Material provided below:

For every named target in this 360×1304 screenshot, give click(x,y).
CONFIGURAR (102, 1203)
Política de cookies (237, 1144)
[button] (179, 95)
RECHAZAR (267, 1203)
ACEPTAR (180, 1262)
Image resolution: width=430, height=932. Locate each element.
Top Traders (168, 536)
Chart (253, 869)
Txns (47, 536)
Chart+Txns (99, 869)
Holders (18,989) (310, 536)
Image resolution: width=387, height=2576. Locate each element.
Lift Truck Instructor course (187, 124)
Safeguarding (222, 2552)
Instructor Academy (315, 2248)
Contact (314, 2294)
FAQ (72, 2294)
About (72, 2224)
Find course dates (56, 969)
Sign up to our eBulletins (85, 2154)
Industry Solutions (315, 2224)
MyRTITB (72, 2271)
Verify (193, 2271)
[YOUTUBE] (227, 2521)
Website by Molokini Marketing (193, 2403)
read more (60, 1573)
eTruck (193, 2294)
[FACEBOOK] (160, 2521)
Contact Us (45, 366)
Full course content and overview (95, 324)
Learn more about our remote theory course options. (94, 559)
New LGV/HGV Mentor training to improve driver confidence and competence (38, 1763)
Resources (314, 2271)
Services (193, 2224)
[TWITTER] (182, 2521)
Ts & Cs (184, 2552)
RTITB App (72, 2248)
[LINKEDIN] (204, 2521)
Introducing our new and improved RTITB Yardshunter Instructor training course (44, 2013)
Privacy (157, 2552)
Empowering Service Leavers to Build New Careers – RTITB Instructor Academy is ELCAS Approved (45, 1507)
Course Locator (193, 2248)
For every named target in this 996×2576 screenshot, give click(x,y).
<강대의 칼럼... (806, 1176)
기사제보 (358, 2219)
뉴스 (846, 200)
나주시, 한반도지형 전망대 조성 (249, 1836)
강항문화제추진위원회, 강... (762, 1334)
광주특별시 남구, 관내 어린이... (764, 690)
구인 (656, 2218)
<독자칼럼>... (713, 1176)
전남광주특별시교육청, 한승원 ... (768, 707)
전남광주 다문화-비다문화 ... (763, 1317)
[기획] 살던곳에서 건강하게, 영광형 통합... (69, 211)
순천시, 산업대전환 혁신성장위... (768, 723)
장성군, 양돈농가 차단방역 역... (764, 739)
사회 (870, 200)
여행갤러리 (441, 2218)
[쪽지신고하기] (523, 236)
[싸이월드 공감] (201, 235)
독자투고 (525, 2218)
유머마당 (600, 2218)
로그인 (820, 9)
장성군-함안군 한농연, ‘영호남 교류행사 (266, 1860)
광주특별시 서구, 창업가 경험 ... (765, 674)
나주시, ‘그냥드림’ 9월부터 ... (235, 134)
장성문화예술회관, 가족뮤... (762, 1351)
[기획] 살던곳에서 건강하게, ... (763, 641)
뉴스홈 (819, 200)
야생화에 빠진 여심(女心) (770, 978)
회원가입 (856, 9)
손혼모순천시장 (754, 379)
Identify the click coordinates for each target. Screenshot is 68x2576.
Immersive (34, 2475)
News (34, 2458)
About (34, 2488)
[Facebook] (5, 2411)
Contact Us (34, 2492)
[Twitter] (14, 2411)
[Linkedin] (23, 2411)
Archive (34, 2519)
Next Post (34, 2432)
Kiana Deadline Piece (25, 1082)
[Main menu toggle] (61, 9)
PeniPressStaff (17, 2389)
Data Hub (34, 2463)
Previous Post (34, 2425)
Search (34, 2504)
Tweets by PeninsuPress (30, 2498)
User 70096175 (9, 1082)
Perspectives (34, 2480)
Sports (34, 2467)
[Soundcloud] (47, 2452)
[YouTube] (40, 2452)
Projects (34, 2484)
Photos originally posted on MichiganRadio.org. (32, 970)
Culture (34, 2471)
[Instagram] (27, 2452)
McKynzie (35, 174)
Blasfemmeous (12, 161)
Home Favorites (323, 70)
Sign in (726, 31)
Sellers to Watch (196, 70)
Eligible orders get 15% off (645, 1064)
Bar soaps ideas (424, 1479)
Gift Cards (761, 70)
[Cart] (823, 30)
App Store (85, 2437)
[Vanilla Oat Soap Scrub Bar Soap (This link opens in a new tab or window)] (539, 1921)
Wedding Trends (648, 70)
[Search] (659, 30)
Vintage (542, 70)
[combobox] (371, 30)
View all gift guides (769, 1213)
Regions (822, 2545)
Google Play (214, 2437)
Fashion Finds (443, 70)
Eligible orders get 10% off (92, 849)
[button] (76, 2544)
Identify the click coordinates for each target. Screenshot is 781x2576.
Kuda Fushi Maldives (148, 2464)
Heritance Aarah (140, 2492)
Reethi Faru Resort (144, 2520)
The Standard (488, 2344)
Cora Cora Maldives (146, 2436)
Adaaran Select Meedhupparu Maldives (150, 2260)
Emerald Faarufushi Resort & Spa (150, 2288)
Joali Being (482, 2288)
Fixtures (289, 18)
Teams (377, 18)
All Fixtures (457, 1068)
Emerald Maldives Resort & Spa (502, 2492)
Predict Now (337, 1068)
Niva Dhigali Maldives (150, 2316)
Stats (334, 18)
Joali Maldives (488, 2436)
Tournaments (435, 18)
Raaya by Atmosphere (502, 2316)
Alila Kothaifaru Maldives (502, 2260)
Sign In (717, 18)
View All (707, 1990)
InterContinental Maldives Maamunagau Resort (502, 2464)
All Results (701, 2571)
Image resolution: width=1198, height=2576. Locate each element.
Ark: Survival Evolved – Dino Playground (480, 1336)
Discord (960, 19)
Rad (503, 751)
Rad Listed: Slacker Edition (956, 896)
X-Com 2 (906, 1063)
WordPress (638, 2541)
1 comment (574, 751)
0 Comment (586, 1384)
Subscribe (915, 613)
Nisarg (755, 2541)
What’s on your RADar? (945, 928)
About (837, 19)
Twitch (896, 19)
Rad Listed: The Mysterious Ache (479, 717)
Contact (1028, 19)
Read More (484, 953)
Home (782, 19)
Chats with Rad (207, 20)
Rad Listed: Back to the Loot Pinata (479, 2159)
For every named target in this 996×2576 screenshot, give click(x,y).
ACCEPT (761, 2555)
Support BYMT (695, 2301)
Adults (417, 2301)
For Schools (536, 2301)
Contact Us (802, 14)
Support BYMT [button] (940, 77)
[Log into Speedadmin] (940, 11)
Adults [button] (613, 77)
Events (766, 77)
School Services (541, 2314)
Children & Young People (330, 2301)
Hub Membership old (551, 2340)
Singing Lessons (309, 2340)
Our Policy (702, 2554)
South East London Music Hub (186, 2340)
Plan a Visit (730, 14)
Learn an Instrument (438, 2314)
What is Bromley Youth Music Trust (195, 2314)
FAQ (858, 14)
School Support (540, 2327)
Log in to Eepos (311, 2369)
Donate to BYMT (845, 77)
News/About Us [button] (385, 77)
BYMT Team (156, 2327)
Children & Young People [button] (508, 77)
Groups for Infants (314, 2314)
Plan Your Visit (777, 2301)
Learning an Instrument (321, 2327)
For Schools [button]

End of Material provided.

**What the task requires**
What you return should be exactly the lines above, starting at the one with "Wedding Trends (648, 70)" and ending at the one with "Teams (377, 18)", and nothing else.

**Result**
Wedding Trends (648, 70)
[Search] (659, 30)
Vintage (542, 70)
[combobox] (371, 30)
View all gift guides (769, 1213)
Regions (822, 2545)
Google Play (214, 2437)
Fashion Finds (443, 70)
Eligible orders get 10% off (92, 849)
[button] (76, 2544)
Identify the click coordinates for each target. Screenshot is 781x2576.
Kuda Fushi Maldives (148, 2464)
Heritance Aarah (140, 2492)
Reethi Faru Resort (144, 2520)
The Standard (488, 2344)
Cora Cora Maldives (146, 2436)
Adaaran Select Meedhupparu Maldives (150, 2260)
Emerald Faarufushi Resort & Spa (150, 2288)
Joali Being (482, 2288)
Fixtures (289, 18)
Teams (377, 18)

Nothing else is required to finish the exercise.